— PROVIDED PASSAGE —
━━━━━━━━━━━━━━━━

Tuesday, January 8, 2008

web 3.0 - Semantic Web

(an article request came from emo after our "Web 3.0 - Semantic Web" seminar in bilgi university, this is the english translation of the article we'd made with bekir, you can see original article here.)


With spreading blogs, created social networks and growing personal media; the data on net reached tremendeous sizes. To prevent this data to become garbage and to prevent monopolies on internet search bussiness, it's mandatory to create a semantic web where there is a context between data, concepts and people. "Web-3.0" and "semantic web" concepts are usually called together. Even though there is no official authority to version web, "web-1.0", "web-2.0" ve "web-3.0" names are pretty popular among marketting people. These version numbers symbolizes eras on net whose milestones are big economic changes on internet. At "web-1.0" era, we got acquainted with commerce on internet. At "web-2.0" era, e-communities grew with rich and distrubuted online content which gave direction to economy on internet. The value of the companies began to be measured with number of active users. By time, customization became important on net. Determined identities and user habits allowed to user specific appearances, but customizable appearance is not enough, we also need user specific service (functionality). Search engines are competing with each other to give different results according to person who is searching. Is internet ready to that change? We're still using special keywords for our website to be found by search engines. The content for people and machines are seperated. For real user specific search results, it's mandatory to associate online content with each other and with people. It's not possible to ask simple questions which are easily understandable by a human to search engines with lack of this association. Web-3.0 is a new era where some major changes on internet waits for us: Internet will be based on content associated with each other; it will be possible to make up simple sentences from built context; internet itself will become a huge database; we'll be able to ask simple questions to machines, and machines will be able to talk with each other with an human-understandable language to find answers to our questions, briefly where machines learns human-talking; service and server centered approaches will leave it's place to user-centered distributed structures. And semantic web is the infrastructure designed for this era which will determine the rules.

━━━━━━━━━━━━━━━━

— SOURCE DATA —
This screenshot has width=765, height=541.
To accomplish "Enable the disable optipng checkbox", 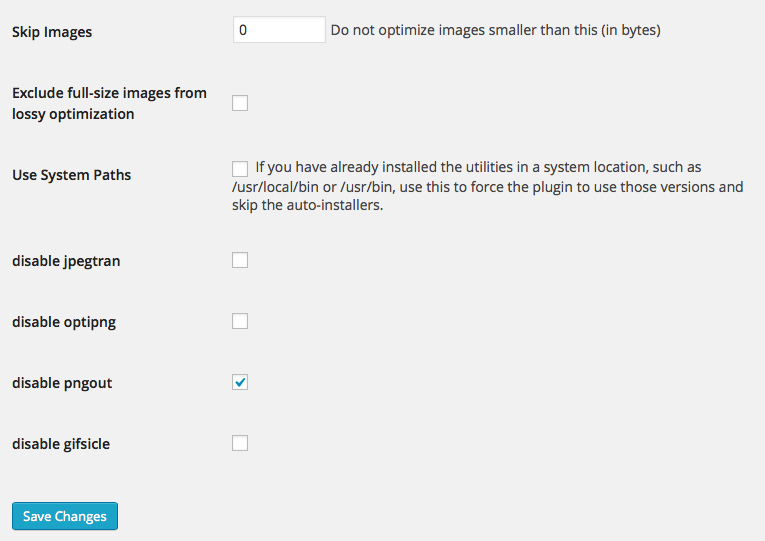I will 240,321.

━━━━━━━━━━━━━━━━

— WRITTEN TASK 1 —
Rewrite the paragraph of the semantic web post that begins "With spreading blogs" as a short bulleted list, keeping its main facts.
— WRITTEN TASK 2 —
Answer these questions about the semantic web post:
(a) At which university was the seminar held?
(b) What did people get acquainted with in the "web-1.0" era?
(c) By what measure did companies begin to be valued in the "web-2.0" era?

— WRITTEN REPLY 1 —
- Blogs, social networks and personal media have made the amount of data online enormous.
- A semantic web linking data, concepts and people is needed to keep this data from becoming garbage and to prevent monopolies in internet search.
- "Web-3.0" and "semantic web" are usually mentioned together. The version names are popular with marketing people, though no official authority assigns them.
- Each version marks an era defined by big economic changes on the internet:
  - Web-1.0 introduced commerce on the internet.
  - Web-2.0 brought e-communities and rich, distributed content. Companies came to be valued by their number of active users.
- Customization has grown in importance. Customizable appearance is not enough, though; user-specific services are needed too.
- Search engines compete to tailor results to each person, yet sites still rely on special keywords, and content for people is kept separate from content for machines.
- Truly user-specific results require linking online content to other content and to people. Without that link, search engines can't answer simple human questions.
- Web-3.0 promises:
  - content that is linked together
  - simple sentences built from that context
  - the internet as one huge database
  - machines that answer simple questions and talk with each other in human-understandable language
  - a shift from service- and server-centered approaches to user-centered, distributed structures
- The semantic web is the infrastructure that will set the rules for this era.

— WRITTEN REPLY 2 —
(a) Bilgi university
(b) Commerce on the internet
(c) Their number of active users